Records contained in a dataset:
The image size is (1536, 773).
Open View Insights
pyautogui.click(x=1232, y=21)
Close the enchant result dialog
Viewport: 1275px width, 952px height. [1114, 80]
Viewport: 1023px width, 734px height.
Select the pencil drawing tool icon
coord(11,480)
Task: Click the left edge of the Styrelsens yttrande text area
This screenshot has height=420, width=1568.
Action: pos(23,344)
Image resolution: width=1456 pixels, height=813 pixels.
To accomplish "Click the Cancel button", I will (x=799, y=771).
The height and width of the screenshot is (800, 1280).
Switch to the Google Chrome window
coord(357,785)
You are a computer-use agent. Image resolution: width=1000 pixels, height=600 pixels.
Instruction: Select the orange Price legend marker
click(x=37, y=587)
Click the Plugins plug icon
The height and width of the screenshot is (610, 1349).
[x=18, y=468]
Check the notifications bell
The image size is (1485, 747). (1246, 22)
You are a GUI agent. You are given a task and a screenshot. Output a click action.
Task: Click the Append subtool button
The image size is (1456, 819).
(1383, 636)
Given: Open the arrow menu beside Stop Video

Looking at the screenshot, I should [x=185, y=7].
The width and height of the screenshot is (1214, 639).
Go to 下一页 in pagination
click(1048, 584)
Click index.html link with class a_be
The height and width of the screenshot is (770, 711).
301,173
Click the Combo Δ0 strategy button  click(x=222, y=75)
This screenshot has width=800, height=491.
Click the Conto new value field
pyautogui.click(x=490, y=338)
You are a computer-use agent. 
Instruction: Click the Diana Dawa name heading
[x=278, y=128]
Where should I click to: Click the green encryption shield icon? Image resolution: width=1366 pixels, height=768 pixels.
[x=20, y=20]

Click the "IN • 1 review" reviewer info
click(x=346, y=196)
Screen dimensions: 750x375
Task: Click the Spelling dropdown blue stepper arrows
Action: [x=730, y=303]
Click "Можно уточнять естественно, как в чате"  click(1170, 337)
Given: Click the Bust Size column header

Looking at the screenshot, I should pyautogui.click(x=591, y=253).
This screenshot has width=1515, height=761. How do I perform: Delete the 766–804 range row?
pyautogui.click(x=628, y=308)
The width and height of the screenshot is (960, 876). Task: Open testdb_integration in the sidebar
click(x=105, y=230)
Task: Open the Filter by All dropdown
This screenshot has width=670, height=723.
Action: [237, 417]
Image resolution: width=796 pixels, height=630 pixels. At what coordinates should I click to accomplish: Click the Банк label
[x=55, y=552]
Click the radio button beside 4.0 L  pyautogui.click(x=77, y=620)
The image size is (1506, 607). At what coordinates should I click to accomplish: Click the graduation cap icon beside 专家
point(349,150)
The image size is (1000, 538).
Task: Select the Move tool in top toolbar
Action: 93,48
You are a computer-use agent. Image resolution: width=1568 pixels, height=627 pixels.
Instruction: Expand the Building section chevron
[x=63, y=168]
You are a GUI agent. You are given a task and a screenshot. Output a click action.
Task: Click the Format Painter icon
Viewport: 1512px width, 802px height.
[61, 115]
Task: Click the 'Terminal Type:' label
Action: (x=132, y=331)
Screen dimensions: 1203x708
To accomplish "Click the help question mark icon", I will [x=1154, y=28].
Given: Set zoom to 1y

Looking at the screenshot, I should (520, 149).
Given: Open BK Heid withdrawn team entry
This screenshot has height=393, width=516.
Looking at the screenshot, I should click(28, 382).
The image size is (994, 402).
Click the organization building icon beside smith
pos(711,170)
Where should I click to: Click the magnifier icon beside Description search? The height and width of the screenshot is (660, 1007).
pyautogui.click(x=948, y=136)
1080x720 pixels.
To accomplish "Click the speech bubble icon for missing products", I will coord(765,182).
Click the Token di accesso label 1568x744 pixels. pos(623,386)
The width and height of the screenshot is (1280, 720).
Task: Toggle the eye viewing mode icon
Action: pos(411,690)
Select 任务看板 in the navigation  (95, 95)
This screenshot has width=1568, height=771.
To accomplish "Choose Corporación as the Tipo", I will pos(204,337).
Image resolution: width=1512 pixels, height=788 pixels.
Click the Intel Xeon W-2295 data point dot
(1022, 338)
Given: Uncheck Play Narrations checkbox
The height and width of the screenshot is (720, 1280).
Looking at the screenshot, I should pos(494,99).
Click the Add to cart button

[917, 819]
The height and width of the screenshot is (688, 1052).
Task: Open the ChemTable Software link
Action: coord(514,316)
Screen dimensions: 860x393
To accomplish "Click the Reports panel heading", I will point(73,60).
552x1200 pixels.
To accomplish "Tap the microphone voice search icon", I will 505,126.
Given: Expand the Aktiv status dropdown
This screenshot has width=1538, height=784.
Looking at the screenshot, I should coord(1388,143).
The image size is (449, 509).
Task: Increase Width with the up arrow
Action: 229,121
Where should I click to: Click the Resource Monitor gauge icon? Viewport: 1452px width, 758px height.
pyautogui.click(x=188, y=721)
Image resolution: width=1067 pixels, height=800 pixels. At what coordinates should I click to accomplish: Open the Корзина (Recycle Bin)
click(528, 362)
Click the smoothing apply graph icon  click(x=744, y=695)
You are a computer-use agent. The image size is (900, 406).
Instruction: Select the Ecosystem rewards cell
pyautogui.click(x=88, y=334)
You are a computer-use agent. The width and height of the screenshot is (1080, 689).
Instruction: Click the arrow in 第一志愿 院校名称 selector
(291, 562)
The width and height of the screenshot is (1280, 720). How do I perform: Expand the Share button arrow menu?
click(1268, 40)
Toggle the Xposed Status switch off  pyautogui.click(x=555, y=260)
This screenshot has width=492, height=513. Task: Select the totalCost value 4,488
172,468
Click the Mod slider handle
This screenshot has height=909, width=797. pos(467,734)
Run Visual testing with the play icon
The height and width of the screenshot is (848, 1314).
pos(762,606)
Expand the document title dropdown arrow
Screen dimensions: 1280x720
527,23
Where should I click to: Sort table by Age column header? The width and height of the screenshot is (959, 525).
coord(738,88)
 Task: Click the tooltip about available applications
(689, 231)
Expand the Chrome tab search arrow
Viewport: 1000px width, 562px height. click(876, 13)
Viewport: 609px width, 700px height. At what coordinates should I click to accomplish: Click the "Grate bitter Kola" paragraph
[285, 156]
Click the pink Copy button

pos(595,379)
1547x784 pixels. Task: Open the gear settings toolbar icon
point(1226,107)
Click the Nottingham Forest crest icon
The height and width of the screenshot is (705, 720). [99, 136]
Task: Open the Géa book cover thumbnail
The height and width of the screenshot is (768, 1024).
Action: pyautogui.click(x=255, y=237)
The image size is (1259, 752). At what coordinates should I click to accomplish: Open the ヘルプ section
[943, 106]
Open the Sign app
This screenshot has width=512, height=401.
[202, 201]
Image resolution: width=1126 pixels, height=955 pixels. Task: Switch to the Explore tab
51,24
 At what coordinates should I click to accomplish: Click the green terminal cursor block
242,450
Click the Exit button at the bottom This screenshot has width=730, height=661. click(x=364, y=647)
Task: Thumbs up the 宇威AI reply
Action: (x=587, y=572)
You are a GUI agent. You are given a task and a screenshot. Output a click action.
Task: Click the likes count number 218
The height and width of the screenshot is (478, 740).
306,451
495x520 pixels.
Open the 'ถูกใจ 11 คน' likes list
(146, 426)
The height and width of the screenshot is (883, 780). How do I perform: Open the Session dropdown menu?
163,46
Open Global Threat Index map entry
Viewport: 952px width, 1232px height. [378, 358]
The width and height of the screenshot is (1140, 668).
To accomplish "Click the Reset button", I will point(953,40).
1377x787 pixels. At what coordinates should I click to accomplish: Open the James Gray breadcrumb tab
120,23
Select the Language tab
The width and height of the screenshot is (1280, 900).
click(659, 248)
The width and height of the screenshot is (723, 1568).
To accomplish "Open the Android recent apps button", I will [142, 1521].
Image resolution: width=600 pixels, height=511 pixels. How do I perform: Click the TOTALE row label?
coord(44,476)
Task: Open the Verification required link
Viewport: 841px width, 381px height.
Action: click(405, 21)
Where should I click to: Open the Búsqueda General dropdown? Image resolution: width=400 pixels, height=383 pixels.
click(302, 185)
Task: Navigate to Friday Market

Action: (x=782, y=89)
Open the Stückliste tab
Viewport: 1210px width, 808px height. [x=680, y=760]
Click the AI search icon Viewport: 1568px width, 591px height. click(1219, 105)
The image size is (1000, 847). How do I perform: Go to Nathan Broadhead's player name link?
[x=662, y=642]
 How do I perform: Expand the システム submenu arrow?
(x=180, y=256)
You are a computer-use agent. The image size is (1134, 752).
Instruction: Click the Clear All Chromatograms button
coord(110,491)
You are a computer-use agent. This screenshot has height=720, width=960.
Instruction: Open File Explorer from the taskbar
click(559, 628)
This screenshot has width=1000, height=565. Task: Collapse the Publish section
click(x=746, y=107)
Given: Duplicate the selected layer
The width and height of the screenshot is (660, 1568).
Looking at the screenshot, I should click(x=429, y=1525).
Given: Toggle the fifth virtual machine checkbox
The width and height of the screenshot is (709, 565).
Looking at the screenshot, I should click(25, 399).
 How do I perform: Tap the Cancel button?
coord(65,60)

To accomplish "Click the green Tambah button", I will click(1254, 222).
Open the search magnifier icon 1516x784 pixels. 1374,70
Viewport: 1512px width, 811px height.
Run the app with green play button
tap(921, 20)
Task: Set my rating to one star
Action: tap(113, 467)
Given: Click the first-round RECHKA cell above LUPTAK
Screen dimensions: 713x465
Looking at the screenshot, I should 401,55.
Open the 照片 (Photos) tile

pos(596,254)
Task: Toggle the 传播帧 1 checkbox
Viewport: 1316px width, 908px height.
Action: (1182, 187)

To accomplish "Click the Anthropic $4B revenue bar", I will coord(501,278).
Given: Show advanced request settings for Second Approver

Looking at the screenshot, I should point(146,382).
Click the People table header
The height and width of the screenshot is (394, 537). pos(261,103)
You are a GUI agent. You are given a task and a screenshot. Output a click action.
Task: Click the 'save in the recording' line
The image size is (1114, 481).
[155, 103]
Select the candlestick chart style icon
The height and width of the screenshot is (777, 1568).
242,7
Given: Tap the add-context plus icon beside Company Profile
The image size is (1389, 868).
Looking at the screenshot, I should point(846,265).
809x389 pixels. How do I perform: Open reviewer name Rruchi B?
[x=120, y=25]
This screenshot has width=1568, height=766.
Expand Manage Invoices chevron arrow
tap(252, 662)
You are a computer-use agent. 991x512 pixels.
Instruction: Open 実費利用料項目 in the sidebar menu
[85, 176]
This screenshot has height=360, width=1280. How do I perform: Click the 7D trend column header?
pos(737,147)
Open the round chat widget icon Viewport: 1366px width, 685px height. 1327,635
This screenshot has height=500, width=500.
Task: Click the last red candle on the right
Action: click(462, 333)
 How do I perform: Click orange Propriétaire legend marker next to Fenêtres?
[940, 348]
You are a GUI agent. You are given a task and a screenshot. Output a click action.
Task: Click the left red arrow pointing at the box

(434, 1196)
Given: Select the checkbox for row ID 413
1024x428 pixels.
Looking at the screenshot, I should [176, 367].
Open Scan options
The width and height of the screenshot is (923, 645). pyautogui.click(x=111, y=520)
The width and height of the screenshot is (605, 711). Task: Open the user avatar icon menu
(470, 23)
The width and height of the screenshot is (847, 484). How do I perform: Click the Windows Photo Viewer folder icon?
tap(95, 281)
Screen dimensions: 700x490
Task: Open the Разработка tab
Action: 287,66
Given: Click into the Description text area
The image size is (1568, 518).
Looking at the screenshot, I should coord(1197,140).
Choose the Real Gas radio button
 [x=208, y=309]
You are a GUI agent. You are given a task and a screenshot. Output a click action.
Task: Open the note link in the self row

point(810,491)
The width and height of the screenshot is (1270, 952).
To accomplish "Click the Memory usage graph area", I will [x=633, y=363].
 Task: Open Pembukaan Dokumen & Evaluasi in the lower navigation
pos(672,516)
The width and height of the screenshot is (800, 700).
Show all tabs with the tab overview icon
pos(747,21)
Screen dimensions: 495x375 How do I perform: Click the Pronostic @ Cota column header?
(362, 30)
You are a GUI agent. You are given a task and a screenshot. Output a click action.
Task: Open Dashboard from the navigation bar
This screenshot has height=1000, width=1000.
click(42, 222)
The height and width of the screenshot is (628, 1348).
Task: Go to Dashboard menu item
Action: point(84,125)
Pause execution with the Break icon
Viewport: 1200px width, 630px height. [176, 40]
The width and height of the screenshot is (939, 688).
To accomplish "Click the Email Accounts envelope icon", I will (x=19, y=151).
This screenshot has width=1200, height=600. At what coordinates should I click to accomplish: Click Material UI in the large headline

* **THE PROBLEM**
Nothing should appear in the answer except the lines above from the line with "The width and height of the screenshot is (1280, 900)." through the line with "You are a computer-use agent. The image size is (1134, 752).", both included, written out exactly.

* **RESPONSE FOR THIS EXERCISE**
The width and height of the screenshot is (1280, 900).
click(659, 248)
The width and height of the screenshot is (723, 1568).
To accomplish "Open the Android recent apps button", I will [142, 1521].
Image resolution: width=600 pixels, height=511 pixels. How do I perform: Click the TOTALE row label?
coord(44,476)
Task: Open the Verification required link
Viewport: 841px width, 381px height.
Action: click(405, 21)
Where should I click to: Open the Búsqueda General dropdown? Image resolution: width=400 pixels, height=383 pixels.
click(302, 185)
Task: Navigate to Friday Market

Action: (x=782, y=89)
Open the Stückliste tab
Viewport: 1210px width, 808px height. [x=680, y=760]
Click the AI search icon Viewport: 1568px width, 591px height. click(1219, 105)
The image size is (1000, 847). How do I perform: Go to Nathan Broadhead's player name link?
[x=662, y=642]
 How do I perform: Expand the システム submenu arrow?
(x=180, y=256)
You are a computer-use agent. The image size is (1134, 752).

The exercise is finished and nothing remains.